El otro cuadro dramático se aleja en el tiempo seis días después, durante la investidura de Alberto Fabra. Cotino decreta una hora de descanso. En realidad, sus señorías no estaban demasiado cansadas, puesto que el discurso de Alberto Fabra, nuevo en la tribuna, apenas duró media hora. Pero, bueno, un descanso es un descanso. Y en España no se perdona. De modo que Rus salió al patio de las Corts, encendió un puro y entonces sonó el móvil. González Pons, esto es, el viceportavoz de comunicación de la ejecutiva del PP nacional, esto es, Génova en persona, le esperaba arriba.
–«M´acabe d´encendre un puro», contestó Rus, con un cierto desdén, sin plegarse a la voz de Madrid. González Pons hubo de trasladarse a su vera. ¿Hasta dónde puede llegar el desafío de Rus a Génova exhibido en esa iconografía? González Pons decidió reunirse con Antonio Clemente el día anterior: otro desprecio hacia Rus, que reclama territorios y cuyos rivales van de Barberá a Cotino y de Clemente a Sánchez de León. Otro signo de tensión: los ripollistas han hecho público su apoyo a Alberto Fabra 24 horas antes que el propio Rus, quien no cesa de buscar aliados –el «rusismo» es el que los busca: cuando uno «crea» una corriente, el control se dispersa, ya no es dueño de sus actos– para ampliar su campo político en el PP. Otro más: los aplausos de Rus a Fabra fueron lánguidos, indolentes. Unos escaños más allá, Gerardo Camps andaba feliz –al fin– en el hemiciclo y también se observó a los antiguos zaplanistas con mucha chispa.

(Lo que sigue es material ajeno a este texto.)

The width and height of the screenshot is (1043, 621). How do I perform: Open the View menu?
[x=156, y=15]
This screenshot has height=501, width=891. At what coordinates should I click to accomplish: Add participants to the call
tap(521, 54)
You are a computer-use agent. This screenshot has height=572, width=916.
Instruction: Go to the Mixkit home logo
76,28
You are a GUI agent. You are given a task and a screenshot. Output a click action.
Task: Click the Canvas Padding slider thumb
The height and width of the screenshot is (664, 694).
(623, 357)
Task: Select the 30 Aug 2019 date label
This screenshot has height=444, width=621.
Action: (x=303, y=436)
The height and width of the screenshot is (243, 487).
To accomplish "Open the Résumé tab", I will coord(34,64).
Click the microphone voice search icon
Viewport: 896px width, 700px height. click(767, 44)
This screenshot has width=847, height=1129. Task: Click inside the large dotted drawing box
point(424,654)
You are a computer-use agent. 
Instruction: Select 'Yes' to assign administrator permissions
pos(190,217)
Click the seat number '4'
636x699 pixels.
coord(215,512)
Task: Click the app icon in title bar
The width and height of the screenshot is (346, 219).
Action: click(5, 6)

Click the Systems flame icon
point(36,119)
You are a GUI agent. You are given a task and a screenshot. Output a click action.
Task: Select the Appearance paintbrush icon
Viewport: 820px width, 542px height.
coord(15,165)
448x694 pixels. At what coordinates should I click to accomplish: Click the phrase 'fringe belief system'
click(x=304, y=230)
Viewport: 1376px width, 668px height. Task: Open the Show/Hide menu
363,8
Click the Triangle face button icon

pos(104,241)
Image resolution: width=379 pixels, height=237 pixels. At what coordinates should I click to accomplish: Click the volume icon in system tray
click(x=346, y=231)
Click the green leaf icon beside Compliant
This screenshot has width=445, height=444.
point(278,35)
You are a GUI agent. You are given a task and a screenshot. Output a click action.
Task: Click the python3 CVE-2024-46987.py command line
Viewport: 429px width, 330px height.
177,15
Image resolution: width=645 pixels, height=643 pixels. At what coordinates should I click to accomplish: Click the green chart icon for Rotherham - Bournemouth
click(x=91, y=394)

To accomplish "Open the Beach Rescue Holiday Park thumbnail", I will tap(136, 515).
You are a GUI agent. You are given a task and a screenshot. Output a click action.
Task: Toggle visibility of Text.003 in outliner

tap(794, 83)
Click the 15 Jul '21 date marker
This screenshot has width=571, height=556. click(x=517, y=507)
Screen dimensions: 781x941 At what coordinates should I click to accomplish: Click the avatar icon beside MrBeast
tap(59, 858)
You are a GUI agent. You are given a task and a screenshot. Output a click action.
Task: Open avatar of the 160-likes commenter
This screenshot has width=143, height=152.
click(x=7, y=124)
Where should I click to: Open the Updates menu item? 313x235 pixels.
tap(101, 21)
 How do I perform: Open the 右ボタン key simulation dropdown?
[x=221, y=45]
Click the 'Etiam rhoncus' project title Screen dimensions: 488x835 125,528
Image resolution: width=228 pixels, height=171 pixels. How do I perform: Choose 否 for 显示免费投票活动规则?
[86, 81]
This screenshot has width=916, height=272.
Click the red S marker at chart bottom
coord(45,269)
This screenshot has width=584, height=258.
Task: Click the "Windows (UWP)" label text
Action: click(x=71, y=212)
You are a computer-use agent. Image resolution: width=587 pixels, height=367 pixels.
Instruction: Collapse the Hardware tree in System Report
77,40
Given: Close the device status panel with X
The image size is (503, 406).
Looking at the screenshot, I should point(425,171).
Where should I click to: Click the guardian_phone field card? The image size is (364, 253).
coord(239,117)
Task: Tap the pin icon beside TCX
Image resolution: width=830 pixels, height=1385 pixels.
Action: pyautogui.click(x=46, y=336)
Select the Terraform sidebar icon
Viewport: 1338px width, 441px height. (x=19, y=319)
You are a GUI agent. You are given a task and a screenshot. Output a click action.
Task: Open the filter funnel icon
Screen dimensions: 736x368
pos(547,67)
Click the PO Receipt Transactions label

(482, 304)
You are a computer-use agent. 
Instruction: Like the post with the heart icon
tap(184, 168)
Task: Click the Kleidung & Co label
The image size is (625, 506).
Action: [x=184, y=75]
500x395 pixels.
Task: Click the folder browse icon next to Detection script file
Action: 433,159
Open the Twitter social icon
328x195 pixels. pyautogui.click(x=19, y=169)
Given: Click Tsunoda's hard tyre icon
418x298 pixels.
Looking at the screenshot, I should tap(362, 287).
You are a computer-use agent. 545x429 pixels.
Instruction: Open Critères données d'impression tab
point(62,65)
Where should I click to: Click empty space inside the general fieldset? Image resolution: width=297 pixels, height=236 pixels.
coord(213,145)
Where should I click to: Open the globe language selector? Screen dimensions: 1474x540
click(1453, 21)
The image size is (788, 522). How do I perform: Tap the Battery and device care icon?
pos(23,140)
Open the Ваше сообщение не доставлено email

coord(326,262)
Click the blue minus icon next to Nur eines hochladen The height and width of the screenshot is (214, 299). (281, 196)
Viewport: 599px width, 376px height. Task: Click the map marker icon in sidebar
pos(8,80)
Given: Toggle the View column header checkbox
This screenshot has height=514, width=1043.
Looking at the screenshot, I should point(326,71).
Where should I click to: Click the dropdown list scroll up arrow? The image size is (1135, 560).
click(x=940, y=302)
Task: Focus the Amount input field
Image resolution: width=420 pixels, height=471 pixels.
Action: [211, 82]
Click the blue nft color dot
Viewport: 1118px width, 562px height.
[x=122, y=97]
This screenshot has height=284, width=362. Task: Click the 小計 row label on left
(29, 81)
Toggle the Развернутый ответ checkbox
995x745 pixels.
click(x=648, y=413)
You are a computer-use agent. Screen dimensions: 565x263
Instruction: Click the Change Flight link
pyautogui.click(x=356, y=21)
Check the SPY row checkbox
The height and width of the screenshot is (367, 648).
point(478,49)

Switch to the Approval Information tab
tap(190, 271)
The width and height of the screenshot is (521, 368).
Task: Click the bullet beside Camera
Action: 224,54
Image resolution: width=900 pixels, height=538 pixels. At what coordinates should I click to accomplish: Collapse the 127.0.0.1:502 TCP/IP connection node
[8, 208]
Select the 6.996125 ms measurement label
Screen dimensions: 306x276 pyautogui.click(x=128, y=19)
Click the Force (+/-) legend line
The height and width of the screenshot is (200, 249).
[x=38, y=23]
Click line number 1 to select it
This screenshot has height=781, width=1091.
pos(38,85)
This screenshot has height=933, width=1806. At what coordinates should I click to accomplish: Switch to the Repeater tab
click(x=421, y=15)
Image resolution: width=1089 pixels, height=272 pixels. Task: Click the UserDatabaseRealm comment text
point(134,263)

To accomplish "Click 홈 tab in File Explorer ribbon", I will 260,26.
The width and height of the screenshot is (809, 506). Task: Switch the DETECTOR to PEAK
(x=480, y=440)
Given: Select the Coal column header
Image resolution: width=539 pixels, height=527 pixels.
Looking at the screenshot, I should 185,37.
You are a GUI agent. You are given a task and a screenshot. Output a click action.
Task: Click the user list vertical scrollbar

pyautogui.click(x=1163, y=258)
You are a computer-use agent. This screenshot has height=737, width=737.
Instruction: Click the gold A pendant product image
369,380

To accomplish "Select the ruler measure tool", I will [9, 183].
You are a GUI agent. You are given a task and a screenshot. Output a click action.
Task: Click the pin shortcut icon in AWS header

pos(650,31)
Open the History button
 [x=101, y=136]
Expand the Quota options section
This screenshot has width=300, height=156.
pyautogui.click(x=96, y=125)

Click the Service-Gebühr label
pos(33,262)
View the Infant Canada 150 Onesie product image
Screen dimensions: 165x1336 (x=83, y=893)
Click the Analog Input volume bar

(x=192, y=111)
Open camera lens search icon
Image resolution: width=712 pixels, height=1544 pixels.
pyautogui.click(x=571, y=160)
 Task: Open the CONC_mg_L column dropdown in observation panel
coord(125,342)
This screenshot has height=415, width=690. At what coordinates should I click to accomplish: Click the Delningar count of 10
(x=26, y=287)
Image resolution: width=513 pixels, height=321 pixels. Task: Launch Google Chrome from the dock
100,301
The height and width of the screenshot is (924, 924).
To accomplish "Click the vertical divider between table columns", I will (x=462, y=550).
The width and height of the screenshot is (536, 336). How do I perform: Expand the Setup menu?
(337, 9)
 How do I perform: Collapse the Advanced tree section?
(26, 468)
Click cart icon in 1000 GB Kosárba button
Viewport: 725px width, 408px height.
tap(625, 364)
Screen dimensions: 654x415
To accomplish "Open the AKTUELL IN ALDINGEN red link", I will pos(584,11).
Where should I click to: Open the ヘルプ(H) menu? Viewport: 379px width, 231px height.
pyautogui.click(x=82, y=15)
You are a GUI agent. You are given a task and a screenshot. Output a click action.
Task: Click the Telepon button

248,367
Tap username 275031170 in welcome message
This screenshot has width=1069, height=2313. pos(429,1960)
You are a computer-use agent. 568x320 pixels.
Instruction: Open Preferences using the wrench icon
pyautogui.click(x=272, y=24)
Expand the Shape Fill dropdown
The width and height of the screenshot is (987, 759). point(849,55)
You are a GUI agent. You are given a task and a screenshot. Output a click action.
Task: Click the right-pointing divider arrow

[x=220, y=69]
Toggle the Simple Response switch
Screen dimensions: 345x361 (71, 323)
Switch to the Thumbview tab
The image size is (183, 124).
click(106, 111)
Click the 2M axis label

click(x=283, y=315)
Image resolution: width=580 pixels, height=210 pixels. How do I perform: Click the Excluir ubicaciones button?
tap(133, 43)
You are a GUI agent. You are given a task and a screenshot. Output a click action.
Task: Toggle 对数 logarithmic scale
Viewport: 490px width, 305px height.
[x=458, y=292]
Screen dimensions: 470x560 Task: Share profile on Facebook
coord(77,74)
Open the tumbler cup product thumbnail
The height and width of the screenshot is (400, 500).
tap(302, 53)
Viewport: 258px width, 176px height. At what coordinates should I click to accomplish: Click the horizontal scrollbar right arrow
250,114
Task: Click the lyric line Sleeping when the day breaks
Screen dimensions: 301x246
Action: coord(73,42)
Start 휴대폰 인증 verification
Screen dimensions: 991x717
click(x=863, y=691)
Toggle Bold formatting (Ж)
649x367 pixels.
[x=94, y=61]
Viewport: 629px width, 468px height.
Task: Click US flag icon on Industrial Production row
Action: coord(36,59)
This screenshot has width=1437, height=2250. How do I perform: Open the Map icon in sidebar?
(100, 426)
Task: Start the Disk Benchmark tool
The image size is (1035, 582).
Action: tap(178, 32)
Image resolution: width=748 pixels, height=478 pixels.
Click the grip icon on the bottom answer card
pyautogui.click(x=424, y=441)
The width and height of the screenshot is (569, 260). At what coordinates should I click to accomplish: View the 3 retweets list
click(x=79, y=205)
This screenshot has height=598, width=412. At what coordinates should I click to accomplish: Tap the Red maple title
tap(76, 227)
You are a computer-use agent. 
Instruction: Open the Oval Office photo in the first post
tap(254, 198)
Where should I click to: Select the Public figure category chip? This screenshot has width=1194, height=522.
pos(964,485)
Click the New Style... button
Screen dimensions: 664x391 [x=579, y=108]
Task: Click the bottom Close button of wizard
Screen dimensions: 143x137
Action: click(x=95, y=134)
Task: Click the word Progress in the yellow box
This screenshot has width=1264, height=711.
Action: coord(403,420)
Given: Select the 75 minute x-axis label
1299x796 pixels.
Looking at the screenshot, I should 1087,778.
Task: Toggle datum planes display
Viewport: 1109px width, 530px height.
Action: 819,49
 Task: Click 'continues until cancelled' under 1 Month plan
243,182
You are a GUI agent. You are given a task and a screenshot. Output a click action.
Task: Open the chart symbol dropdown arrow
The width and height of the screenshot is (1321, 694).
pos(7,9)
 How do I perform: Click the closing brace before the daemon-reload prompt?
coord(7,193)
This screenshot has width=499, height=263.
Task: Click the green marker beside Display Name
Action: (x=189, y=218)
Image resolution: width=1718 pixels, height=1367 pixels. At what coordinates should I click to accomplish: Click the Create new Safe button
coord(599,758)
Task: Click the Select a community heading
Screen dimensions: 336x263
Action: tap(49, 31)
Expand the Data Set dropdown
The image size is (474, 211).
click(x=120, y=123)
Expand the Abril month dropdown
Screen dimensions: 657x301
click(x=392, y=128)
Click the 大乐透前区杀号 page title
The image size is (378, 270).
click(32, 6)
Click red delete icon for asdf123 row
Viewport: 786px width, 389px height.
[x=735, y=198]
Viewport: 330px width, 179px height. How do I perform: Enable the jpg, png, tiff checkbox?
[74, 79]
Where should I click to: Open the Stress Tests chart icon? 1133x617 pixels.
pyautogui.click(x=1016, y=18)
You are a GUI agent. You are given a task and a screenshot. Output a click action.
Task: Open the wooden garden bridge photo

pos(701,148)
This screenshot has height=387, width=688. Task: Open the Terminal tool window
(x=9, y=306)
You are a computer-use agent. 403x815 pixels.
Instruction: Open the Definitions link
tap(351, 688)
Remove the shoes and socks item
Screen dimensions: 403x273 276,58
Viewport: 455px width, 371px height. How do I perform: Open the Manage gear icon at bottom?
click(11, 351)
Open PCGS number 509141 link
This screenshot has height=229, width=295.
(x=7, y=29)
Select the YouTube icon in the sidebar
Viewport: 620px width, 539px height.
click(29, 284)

El discurso de despedida de Camps fue un baño de religiosidad judeocristiana: el sacrificio y la culpa, el martirio y la injusticia. Pero el «campsismo» está roto porque Camps no ha preparado el relevo y los personajes que han dirigido el tronco del PP estos años apenas poseen dominios. O los tienen muy dispersos. El partido lo aglutinaba Camps y ha sido aniquilado. ¿Con quién ha de pactar Fabra? José Císcar está en la Conselleria de Educación batiéndose con los sindicatos mientras Ripoll resucita en su plaza de Alicante ante el nuevo horizonte. Por el momento, la frase de Rita «contra» Génova ha de forjar la leyenda: «¿Queréis romper el partido»? Quizás no pensó Trillo ese detalle. Quizás sí que lo pensara González Pons. Pero no lo dijo.